Days like today are so unpredictably predictable. Louisville, a “top ten” team traveling to 4-5 Syracuse, got steamrolled, an upset everywhere but Las Vegas. Alabama, a team being fitted for their busts in the college football hall of fame, fell to a two-loss Texas A&M team, breaking open the top of the college football world. Even Oregon, a team that put up points by the bushel against USC, is in the midst of a close battle against 3-7 Cal.
And then there’s Notre Dame. The No. 4 team in the country comfortably beat Boston College 21-6, in a game that was never in doubt. Yet the Irish, who coasted out to a 21-3 lead and then seemingly (and somewhat maddeningly) put on the cruise control, avoided any of the pitfalls of November as they easily dispatched the over-matched Eagles. It was the type of victory Irish fans have begged for the past 20 years, as simple tasks often turned into season-ending mistakes. Yet with Irish fans begging to see the Irish make a move with a primetime audience watching, Irish head coach Brian Kelly channeled his inner-P.T. Barnum, leaving fans wanting more as the Irish coasted to victory.
As Brent Musberger and Kirk Herbstreit muttered the words “style points” a few dozen times, the Irish were conservative as they earned their victory, taking care of Boston College and moving on to the next one.

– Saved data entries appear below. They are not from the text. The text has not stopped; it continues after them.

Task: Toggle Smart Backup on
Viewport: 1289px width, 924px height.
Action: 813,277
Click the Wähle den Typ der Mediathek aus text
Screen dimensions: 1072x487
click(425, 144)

“We are going to work on winning against Wake Forest and take care of what we can take care,” Kelly said after the game. “When it’s all said and done, we’ll see where we are.”
So far, so good for Kelly and his Fighting Irish, who improved to 10-0. Let’s find out what else we learned in Notre Dame’s 21-6 victory.

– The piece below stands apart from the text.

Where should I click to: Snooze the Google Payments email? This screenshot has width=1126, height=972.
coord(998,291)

1. Brian Kelly doesn’t care about style points.
Just days after American watched political strategists spend millions on Super PACS and mind-numbing advertising, Kelly, a former political aid, put his head down and coached to win the football game on Saturday night, turning down multiple opportunities to rack up points or to sway voters now looking to find a true No. 1 team. In a game that never seemed out of control, Saturday night’s victory was mostly frustrating for both the Irish defense, who struggled to make big plays against Boston College quarterback Chase Rettig, and the Irish offense, who just couldn’t get out of their own way as they tried to get their dominant running game unleashed against a mediocre Eagles run defense.
Kelly has spent the past few weeks touting the company line, declaring that winning games was good enough for an Irish football team that was still finding its offensive identity. And while two fumbles by Irish running backs certainly played into it, Kelly put his money where his mouth was, forgoing most of his passing game in the second half to simply win the game.
With the college football world recalibrating what reality is, Kelly simply coached to win the football game, more focused on getting to 10-0 than worrying about working its way into the No. 2 spot in the BCS.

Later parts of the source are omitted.